Tegen dit besluit hebben de verenigingen bij brief, bij de Raad van State ingekomen op 8 november 2007, beroep ingesteld. De gronden van het beroep zijn aangevuld bij brief, bij de Raad van State ingekomen op 27 november 2007.

De Afdeling heeft de zaak ter zitting behandeld op 11 juli 2008, waar het college, vertegenwoordigd door H. Denters, ambtenaar in dienst van de provincie, is verschenen.

2. Overwegingen

2.1. De verenigingen betogen dat ten onrechte geen passende beoordeling is gemaakt van de effecten van de vergunde zeppelinvluchten op de natuurgebieden Waddenzee, Duinen Ameland en de Noordzeekustzone. Nu geen wetenschappelijk onderzoek voorhanden is naar de effecten van een zeppelinvlucht op natuurwaarden had het college op grond van het voorzorgsbeginsel de gevraagde vergunning moeten weigeren, zo voeren de verenigingen aan.

Zij betogen in dit verband dat het ingevolge de vergunningvoorschriften op te stellen monitoringsplan onvoldoende waarborgt dat de voorziene zeppelinvluchten niet leiden tot significante gevolgen. Voorts voeren de verenigingen aan dat het college onvoldoende heeft bezien in hoeverre cumulatieve effecten leiden tot significante gevolgen op de betrokken natuurgebieden.
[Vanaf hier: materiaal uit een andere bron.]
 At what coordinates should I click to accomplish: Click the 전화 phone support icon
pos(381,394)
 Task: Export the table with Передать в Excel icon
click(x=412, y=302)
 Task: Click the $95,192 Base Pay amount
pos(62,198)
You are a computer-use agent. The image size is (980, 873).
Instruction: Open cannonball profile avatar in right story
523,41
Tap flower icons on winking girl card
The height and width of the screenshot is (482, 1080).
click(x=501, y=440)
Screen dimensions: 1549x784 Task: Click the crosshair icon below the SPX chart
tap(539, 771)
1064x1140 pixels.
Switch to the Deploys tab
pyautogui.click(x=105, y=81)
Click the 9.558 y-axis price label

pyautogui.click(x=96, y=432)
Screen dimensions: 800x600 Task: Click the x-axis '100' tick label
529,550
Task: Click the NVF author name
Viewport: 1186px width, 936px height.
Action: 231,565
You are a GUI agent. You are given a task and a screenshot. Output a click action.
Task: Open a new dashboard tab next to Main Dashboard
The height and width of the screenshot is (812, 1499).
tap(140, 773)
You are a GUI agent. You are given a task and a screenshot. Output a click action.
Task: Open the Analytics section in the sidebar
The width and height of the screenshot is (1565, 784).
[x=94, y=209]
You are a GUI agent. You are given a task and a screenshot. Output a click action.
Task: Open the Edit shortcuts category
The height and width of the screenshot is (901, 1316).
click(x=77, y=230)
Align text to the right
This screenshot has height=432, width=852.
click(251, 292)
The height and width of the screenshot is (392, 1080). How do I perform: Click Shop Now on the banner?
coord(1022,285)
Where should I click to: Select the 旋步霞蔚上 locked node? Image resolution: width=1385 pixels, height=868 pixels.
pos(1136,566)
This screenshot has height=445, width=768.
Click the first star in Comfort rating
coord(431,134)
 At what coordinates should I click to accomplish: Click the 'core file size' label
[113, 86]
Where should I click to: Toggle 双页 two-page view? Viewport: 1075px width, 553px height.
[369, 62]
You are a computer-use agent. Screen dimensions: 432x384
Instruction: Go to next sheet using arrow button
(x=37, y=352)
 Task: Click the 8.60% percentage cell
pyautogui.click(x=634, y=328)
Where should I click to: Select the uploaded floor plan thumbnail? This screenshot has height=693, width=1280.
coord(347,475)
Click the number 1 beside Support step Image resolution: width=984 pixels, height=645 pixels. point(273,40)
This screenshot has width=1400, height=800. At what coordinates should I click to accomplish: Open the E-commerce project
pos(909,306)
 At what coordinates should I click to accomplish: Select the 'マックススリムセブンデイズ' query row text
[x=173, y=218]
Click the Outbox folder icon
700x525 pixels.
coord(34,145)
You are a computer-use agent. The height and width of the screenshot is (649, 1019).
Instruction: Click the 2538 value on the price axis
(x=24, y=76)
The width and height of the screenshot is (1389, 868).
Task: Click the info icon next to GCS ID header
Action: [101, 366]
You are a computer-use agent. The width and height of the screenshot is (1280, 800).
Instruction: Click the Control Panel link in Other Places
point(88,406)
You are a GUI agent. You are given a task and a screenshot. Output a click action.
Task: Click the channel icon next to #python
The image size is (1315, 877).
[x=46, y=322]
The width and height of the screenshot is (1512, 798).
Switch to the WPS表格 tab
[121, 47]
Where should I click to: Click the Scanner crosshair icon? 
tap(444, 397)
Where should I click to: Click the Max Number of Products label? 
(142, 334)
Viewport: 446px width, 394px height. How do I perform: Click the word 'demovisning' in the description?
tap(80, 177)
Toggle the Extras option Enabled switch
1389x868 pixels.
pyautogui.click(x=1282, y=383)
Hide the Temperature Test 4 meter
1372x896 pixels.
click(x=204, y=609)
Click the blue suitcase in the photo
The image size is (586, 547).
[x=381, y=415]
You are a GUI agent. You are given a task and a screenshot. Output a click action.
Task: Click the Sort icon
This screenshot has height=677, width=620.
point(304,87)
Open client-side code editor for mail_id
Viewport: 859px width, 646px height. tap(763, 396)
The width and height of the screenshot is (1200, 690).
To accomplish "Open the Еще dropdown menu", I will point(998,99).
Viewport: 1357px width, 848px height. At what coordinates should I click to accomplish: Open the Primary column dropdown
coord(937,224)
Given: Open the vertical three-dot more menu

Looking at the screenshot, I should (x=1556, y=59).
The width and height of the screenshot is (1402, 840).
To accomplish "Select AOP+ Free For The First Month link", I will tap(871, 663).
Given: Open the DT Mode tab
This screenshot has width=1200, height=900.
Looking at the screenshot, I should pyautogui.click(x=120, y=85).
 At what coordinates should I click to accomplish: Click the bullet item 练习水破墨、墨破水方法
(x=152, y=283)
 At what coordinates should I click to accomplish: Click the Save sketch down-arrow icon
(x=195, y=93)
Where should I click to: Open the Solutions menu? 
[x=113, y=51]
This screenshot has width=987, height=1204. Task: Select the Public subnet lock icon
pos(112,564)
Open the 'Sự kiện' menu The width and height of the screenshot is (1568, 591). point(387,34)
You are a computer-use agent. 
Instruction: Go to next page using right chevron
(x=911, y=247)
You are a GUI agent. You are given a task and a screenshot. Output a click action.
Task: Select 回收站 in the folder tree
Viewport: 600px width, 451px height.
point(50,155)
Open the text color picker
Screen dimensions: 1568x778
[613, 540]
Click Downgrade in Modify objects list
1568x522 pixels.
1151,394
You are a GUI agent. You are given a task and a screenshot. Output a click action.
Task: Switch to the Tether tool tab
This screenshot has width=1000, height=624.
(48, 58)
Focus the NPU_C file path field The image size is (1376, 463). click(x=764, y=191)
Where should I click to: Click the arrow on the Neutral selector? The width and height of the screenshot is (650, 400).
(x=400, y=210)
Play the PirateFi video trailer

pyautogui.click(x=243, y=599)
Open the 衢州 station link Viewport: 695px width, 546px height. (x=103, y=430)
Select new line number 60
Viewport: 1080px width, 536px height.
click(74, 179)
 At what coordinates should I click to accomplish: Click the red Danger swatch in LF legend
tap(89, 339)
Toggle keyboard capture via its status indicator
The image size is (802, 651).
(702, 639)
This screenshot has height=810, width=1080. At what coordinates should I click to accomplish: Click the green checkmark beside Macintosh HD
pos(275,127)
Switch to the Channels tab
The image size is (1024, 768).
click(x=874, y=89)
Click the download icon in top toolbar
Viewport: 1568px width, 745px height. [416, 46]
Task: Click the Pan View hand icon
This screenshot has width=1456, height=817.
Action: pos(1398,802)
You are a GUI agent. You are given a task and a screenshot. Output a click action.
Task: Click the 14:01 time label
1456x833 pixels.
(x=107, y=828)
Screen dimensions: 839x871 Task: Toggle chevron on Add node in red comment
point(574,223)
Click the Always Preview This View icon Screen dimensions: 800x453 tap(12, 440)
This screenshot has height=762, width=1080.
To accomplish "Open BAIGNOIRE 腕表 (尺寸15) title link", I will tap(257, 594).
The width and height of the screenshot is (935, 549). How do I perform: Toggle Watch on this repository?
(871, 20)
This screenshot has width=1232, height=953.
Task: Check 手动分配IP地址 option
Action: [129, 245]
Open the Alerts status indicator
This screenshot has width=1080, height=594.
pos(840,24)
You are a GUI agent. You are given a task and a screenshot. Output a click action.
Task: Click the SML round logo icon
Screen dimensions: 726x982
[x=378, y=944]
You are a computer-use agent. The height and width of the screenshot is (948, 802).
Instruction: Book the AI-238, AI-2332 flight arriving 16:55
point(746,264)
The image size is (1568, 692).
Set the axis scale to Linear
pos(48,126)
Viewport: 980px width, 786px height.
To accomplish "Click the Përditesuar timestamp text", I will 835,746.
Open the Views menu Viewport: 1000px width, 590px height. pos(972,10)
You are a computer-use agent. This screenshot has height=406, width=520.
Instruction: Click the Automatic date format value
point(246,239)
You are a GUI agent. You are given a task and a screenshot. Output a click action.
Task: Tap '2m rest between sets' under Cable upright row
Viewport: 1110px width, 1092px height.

Tot slot betogen de verenigingen dat het college onvoldoende heeft onderkend dat niet is uitgesloten dat een zeppelin negatieve effecten heeft op de rust, weidsheid en ruimte van de Waddenzee.

2.2. Het college stelt zich op het standpunt dat het heeft beoordeeld of de aangevraagde wijze van het vliegen met een zeppelin boven de Waddenzee, Duinen Ameland en de Noordzeekustzone boven de 450 meter afzonderlijk of in combinatie met andere plannen of projecten, meer in het bijzonder in samenhang met andere vliegbewegingen, significante gevolgen kan hebben. Het bevestigt dat het geen wetenschappelijk verantwoorde informatie heeft kunnen vinden over de effecten van zeppelinvluchten boven natuurgebieden. Volgens het college zijn de significante gevolgen op basis van de voortoets uit te sluiten. Met name de voorwaarden waaronder de vergunning wordt verleend waarborgen de grootst mogelijke voorzorg bij het beperken van de effecten op de aanwezige natuurwaarden, aldus het college.

Volgens het college is de vliegroute van de zeppelin van en naar het bestaande vliegveld op Ameland zodanig gekozen dat aangesloten wordt bij het reguliere vliegverkeer dat gebruik maakt van dit vliegveld. De zone waarin verstoring kan optreden blijft dan ook beperkt tot het reeds voor vliegverkeer in gebruik zijnde gebied.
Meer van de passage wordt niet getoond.